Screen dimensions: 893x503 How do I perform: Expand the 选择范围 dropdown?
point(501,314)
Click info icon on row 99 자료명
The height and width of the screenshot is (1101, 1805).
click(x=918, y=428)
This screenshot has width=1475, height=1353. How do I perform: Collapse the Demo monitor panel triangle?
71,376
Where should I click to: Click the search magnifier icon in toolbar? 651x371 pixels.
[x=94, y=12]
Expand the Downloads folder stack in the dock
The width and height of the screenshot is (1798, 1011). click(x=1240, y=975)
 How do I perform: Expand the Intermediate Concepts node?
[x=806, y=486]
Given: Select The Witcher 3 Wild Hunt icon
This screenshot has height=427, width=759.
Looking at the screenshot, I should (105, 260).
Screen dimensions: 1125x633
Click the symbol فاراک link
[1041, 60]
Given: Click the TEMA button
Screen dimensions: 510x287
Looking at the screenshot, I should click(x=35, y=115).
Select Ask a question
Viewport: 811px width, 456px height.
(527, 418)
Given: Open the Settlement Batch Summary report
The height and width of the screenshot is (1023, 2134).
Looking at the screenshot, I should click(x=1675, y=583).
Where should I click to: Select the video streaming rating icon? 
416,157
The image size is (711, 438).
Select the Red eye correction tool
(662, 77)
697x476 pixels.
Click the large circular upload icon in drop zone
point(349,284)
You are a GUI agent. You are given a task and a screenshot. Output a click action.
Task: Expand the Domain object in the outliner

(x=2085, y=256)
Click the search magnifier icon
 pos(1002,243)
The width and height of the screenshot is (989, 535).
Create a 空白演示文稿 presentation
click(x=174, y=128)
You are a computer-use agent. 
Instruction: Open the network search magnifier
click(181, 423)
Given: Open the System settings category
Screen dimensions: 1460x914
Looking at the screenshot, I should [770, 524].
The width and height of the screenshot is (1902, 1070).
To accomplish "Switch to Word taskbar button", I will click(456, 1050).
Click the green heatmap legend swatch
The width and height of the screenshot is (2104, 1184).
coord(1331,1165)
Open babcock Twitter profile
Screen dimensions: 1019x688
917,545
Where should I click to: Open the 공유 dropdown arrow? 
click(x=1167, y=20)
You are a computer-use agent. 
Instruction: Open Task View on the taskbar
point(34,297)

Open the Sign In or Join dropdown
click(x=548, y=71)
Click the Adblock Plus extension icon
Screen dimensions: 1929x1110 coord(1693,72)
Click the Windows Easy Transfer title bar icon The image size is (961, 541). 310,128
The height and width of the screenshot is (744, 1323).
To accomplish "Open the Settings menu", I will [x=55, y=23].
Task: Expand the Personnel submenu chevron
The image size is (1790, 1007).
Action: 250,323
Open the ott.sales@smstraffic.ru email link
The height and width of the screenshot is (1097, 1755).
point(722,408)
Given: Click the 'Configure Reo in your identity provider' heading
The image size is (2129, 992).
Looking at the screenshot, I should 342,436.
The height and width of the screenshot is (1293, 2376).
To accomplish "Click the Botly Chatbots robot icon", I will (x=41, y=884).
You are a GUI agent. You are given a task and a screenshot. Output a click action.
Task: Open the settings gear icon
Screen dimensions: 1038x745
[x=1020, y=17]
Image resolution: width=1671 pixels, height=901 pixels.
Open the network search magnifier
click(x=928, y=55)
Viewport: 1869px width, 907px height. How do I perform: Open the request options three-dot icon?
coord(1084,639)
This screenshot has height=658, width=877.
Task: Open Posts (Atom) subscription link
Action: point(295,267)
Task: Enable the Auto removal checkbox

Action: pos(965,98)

§ Exercise
Your task is to restate, word for word, only those lines above that fall between the line holding "Click the Windows" and the line holding "Task: Expand the Personnel submenu chevron", inclusive.

§ Output below
Click the Windows Easy Transfer title bar icon The image size is (961, 541). 310,128
The height and width of the screenshot is (744, 1323).
To accomplish "Open the Settings menu", I will [x=55, y=23].
Task: Expand the Personnel submenu chevron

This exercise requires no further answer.